(Beginning of EXTRACTED INFORMATION)

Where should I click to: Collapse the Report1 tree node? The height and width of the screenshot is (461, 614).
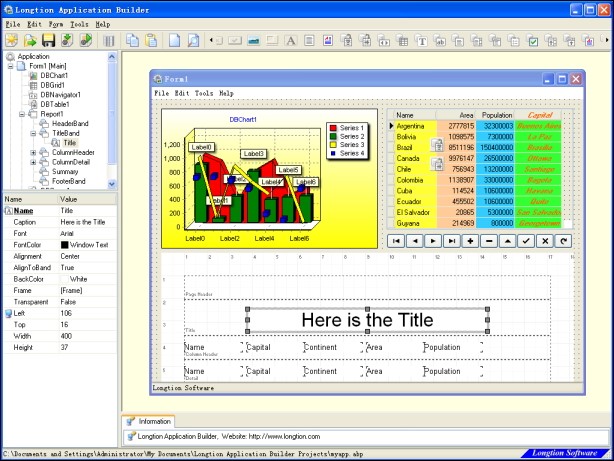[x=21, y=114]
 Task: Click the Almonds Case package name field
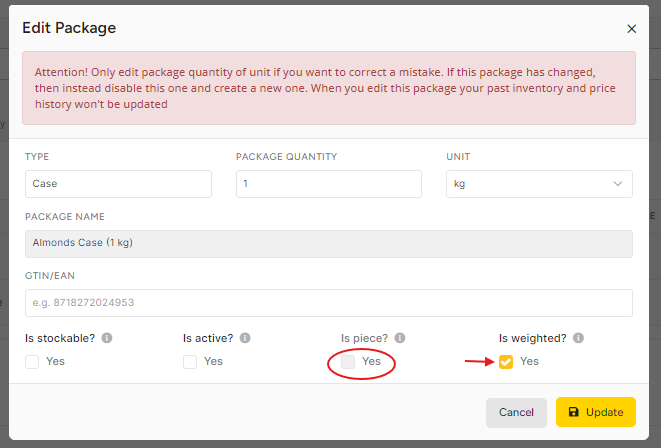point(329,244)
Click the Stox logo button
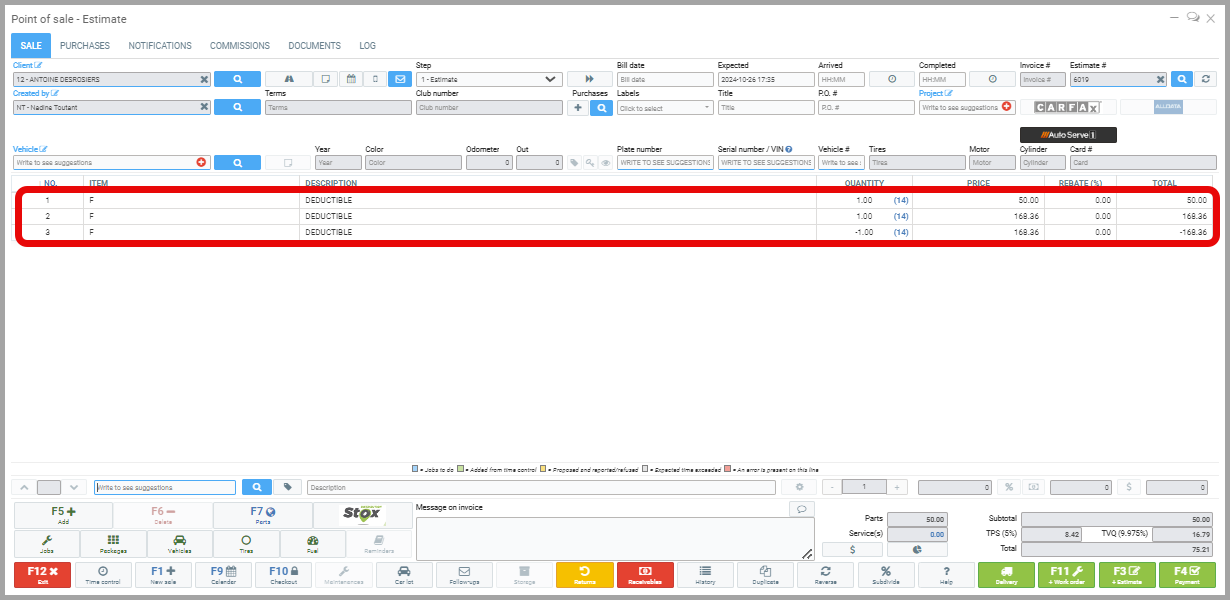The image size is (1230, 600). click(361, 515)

(End of EXTRACTED INFORMATION)
(Beginning of EXTRACTED INFORMATION)

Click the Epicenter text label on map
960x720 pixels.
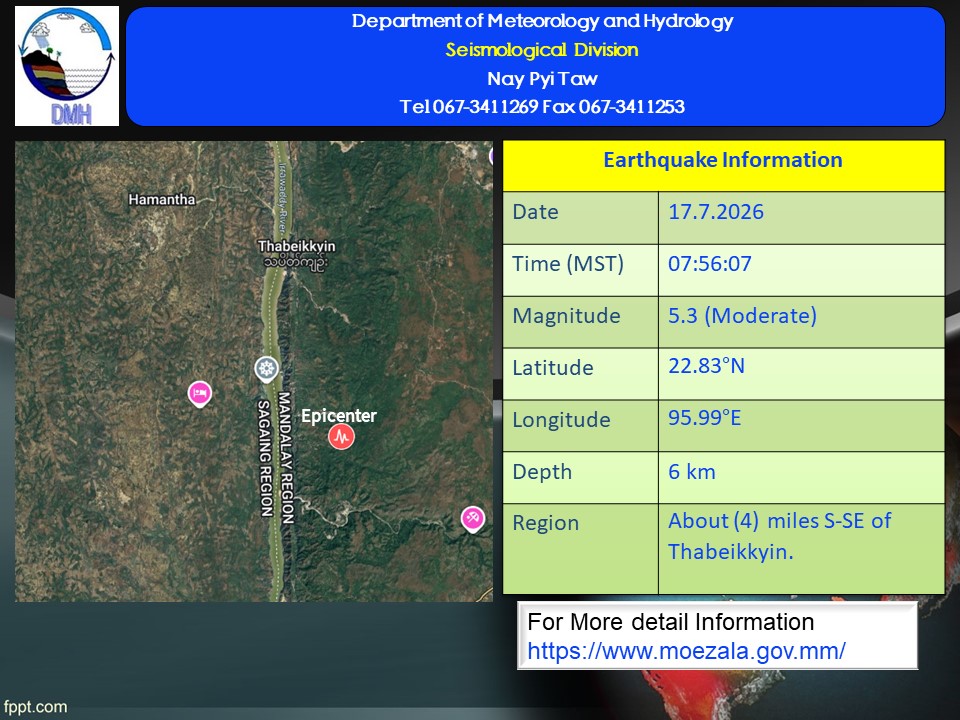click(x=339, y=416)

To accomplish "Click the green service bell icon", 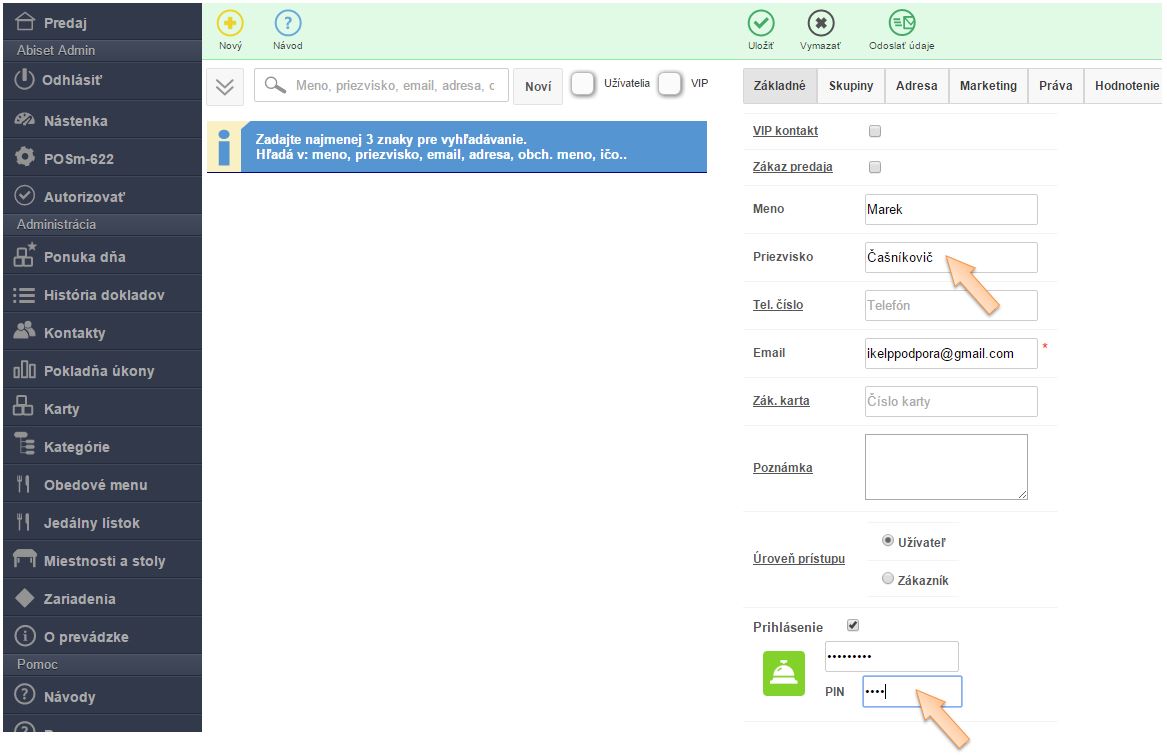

(End of EXTRACTED INFORMATION)
(Beginning of EXTRACTED INFORMATION)

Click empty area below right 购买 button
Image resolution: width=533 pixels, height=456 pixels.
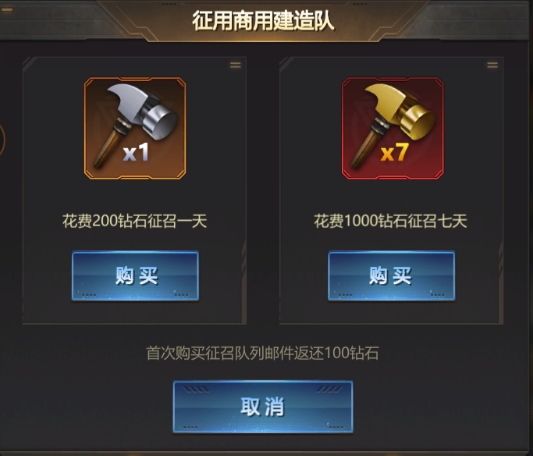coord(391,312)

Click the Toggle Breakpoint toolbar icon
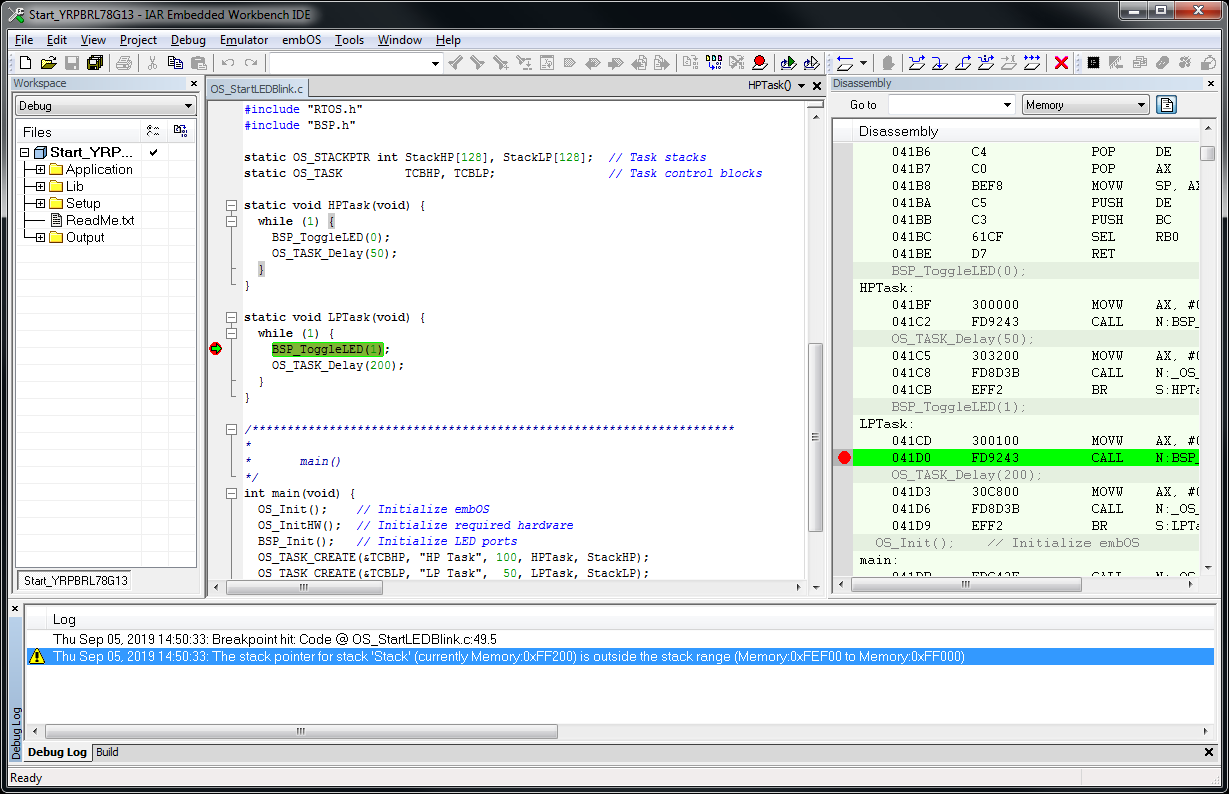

(End of EXTRACTED INFORMATION)

Skipping every picture, transcribe exactly the lines above from the one containing "960x720 pixels." through the one containing "the green service", both included.

960x720 pixels.
click(x=339, y=416)

To accomplish "Click the green service bell icon", 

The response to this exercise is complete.